I have a 1999 Nissan Sentra GXE. I had low oil, but no oil puddles, so I took my car in for service. They determine that it was a crankshaft seal leak, and replaced the seal. I kept an eye on the oil for two weeks, and did not notice any more problems. However, in the third week I noticed a burning smell coming from under the hood after driving the car for approx. 5 minutes. I took the car back in and they determine that the crankshaft seal was starting to leak again. They replaced the seal, free of charge, and I picked it up today. When I picked it up the mechanic said that if the crankshaft seal starting to leak again then I would need a new engine. Is this reasonable? Should I get a second opinion?


----------



## GT2871RBLUBIRD (Oct 25, 2007)

definitly shouldnt at all need a new engine becuase of the crankshaft seal.

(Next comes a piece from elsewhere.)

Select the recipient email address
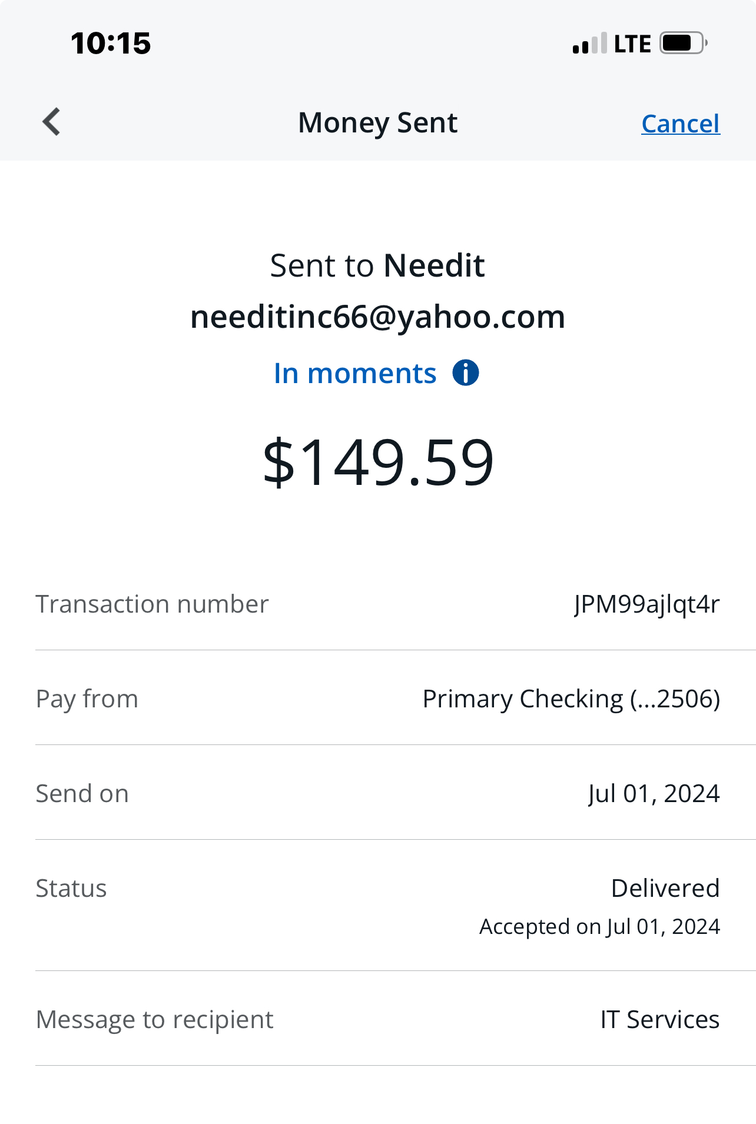click(x=377, y=317)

if that seal isnt replaced correctly t can leak again like its doing. a second opinon with someone who knows what they are doing would be very valid.

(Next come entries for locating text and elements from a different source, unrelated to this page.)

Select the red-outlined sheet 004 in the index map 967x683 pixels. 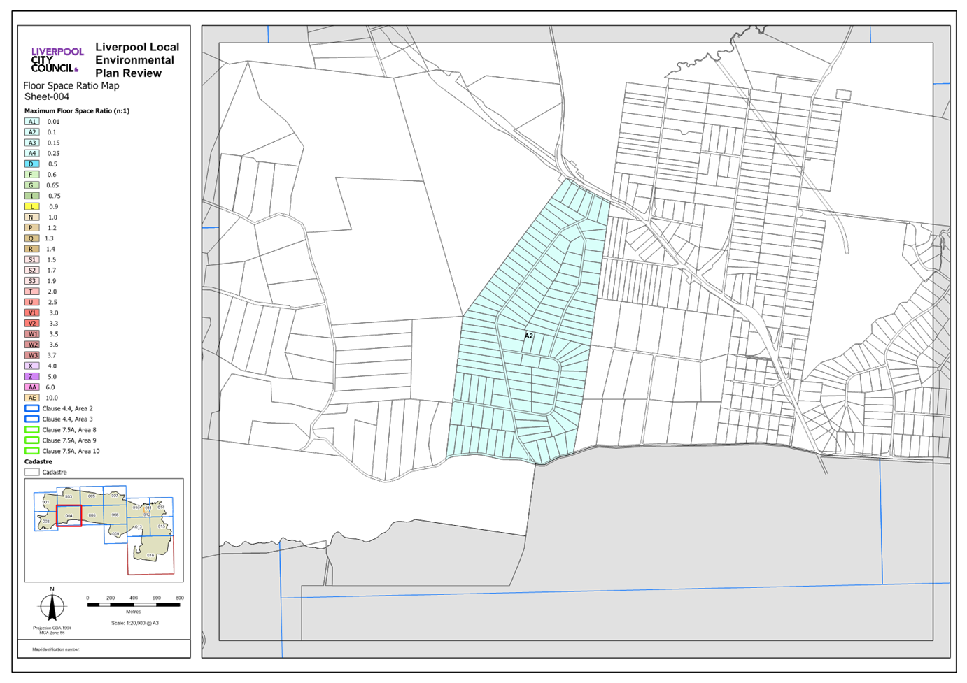[x=69, y=516]
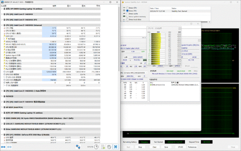241x151 pixels.
Task: Enable the Stress CPU checkbox
Action: pos(127,8)
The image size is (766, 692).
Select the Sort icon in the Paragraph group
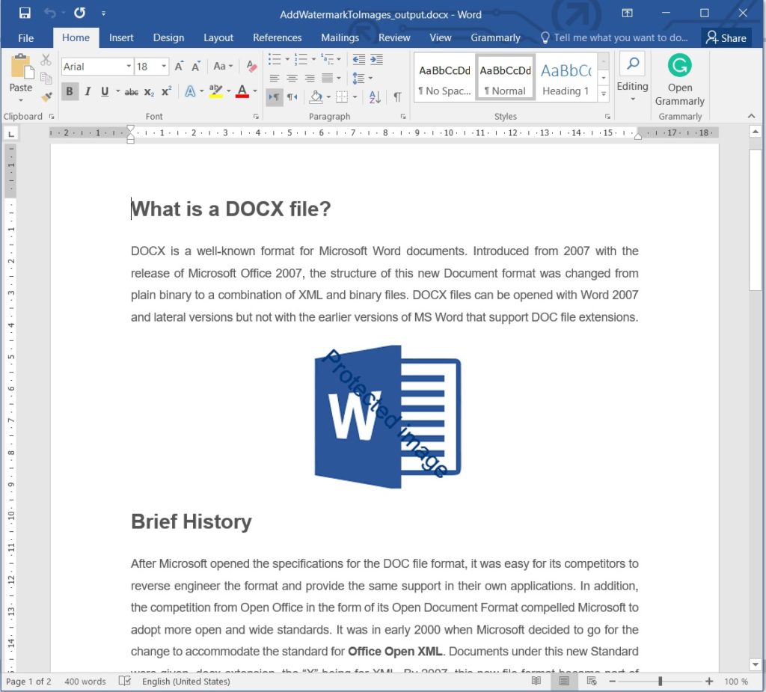coord(373,97)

i have read a few post where that seal was leaking and they replaced it and it still leaked becuase it wasnt 100% installed correctly


----------



## OchnofConcrete (Jan 7, 2008)

damn straight....

absolutely no reason an old or misinstalled seal effes up a CRANKSHAFT!!

all it is is rubber seal riding on the crank outter surface.

only ONLY ONLY reason is by some mystical other-worldly chance that the part of the crank the seal rides on is seriously gouged, and if the mechanic didn't notice something like that when it's in the direct viewing of installing the seal..... he's a complete idiot... in fact, i've never replaced a seal and i'd never use that idiot again can he didn't do it right. i never have done it before... will soon... and will just be reading how... and i can garuntee you it'll work the first time.

he's full of sh!t. <--the mechanic... or should i say mecantfixit.


----------